### Texte extrait

##########

Je suis tombé par hasard sur le recueil Essais et conférences dans une librairie, et j'ai constaté qu'il contenait le fameux article « La question de la technique », que je m'étais promis de lire un jour. Comme je venais justement d'écrire un commentaire du livre de Spengler, L'Homme et la Technique (1931), je me suis dit que ce serait l'occasion de vérifier si Heidegger s'inspirait de Spengler. Ce n'est pas le cas.

Heidegger a une drôle de façon de penser, où « questionner, c'est travailler à un chemin, le construire » (p. 9), pour simplement parler d'un raisonnement. Il passe tout de suite à la question de l'essence de la technique alors même qu'il profère que « la technique n'est pas la même chose que l'essence de la technique » (idem). Désormais, il parlera pourtant surtout de l'essence de la technique, qui nous échapperait si nous la considérions comme neutre (p. 10). Envisage-t-il de parler de la technique comme moyen ou comme activité « appelée conception instrumentale [...] que l'on a sous les yeux lorsqu'on parle de la technique » (idem), il passera immédiatement à l'essence de l'instrumental (« instrumentum en latin », p. 10). Même si la conception instrumentale est : « exacte, l'observation n'a aucun besoin de dévoiler l'essence de ce qui est devant nous. [...] Ce qui est exact n'est pas encore le vrai. Ce dernier nous établit dans un rapport libre à ce qui s'adresse à nous à partir de sa propre essence. » (p. 11). Définir la technique comme moyen n'est pourtant pas vraiment une observation. Observer est trop simple pour Heidegger. Il préfère une sorte de communication des essences entre elles.

##########

### Données fournies
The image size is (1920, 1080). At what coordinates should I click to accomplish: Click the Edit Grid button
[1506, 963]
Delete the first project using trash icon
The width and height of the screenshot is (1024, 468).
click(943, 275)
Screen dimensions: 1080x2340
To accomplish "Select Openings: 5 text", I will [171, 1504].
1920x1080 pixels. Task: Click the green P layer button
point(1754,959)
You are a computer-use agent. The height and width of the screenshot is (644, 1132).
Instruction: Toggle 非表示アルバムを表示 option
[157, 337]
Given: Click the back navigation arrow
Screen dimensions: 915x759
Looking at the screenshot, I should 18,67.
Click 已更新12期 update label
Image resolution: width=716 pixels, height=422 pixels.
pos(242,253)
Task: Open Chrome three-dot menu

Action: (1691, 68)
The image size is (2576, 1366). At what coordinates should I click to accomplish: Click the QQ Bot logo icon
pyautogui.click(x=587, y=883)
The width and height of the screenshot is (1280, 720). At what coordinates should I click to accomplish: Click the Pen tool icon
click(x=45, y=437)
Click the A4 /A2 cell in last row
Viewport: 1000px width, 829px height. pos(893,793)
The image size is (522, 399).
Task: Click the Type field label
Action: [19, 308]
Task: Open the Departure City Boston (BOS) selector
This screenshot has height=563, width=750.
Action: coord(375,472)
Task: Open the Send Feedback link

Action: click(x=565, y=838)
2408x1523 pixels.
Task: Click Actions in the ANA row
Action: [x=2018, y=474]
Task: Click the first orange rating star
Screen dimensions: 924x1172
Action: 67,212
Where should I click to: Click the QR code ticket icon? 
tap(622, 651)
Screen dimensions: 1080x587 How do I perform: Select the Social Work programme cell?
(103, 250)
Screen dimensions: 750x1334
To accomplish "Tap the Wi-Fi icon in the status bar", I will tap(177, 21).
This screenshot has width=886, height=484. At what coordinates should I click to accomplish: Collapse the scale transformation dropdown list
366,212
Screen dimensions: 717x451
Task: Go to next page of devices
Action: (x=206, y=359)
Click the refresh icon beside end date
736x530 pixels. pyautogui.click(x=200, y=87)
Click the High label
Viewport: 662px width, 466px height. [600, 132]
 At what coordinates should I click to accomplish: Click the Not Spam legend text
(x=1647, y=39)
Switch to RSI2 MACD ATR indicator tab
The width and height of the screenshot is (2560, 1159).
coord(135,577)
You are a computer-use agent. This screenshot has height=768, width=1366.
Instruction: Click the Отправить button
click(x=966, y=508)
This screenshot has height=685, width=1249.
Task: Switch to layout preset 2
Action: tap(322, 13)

##########

### Votre objectif
D'après le texte extrait sur Heidegger, répondez brièvement :
(a) Quel ouvrage de Spengler est cité, et avec quelle année ?
(b) À quelle page se trouve la phrase « Ce qui est exact n'est pas encore le vrai » ?
(c) Quel terme latin est donné pour l'instrumental ?

### Réponse attendue
(a) L'Homme et la Technique (1931)
(b) p. 11
(c) instrumentum